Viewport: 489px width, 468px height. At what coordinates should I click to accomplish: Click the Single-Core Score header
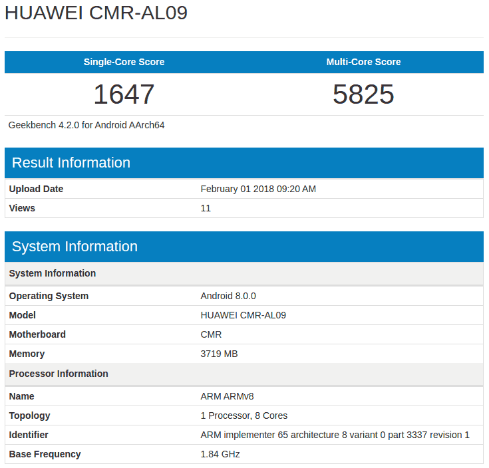click(x=124, y=62)
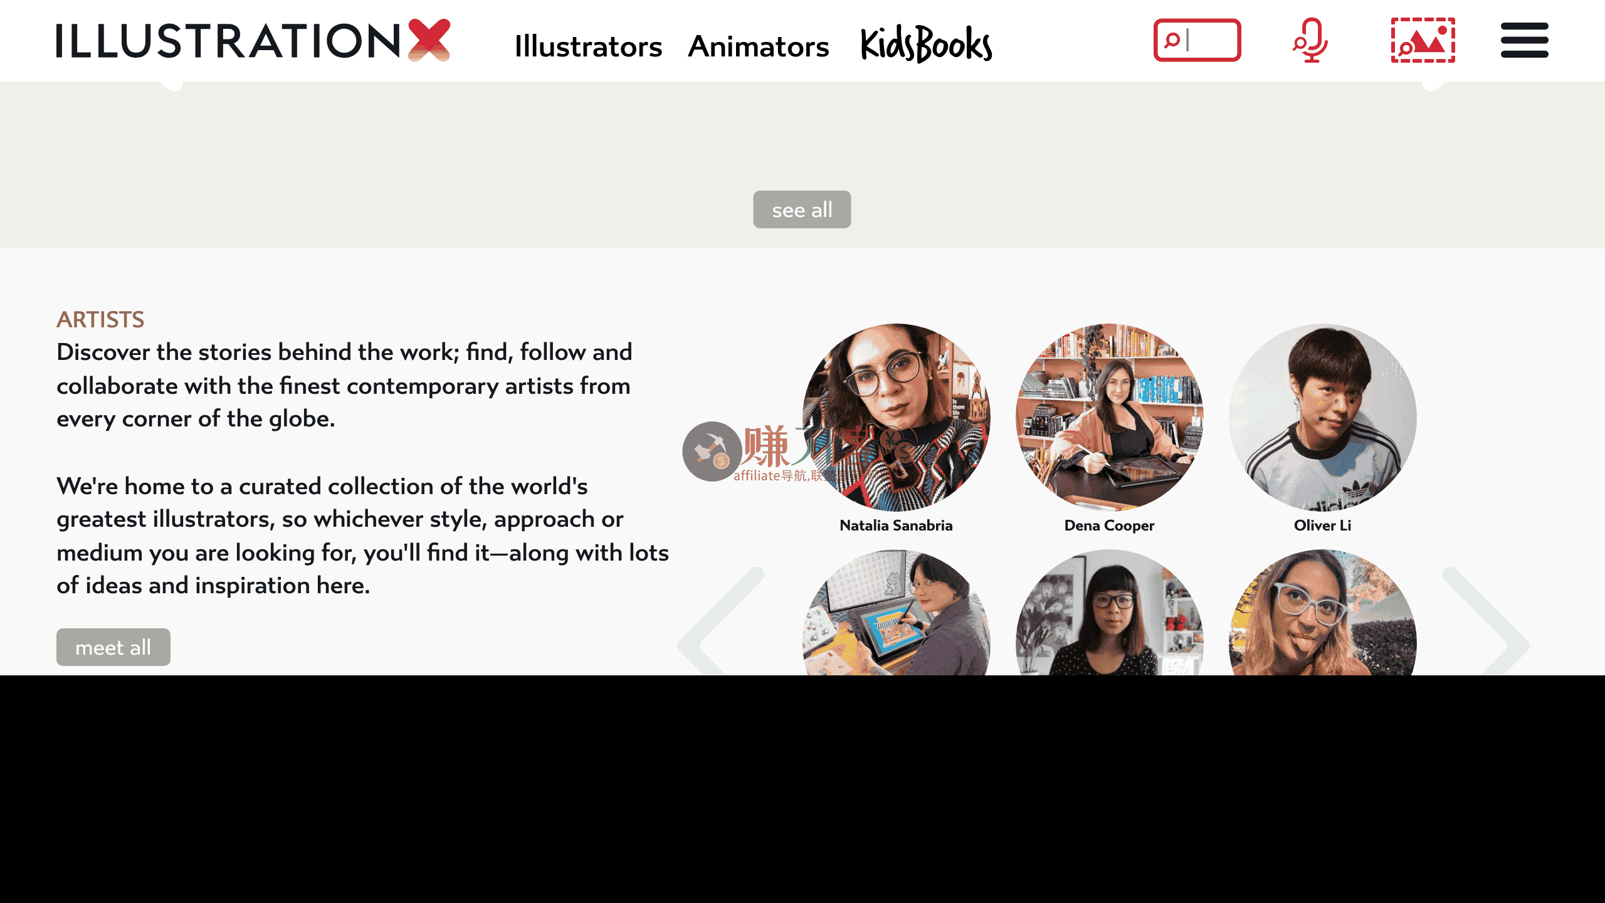The image size is (1605, 903).
Task: Open the Illustrators menu item
Action: pos(588,46)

### Task goal
Repeat the material exactly as it reads, without any of its pictures.

### Solution for this exercise
Viewport: 489px width, 468px height. At what coordinates should I click to accomplish: Click the Single-Core Score header
click(x=124, y=62)
The image size is (1605, 903).
Task: Open the Illustrators menu item
Action: pos(588,46)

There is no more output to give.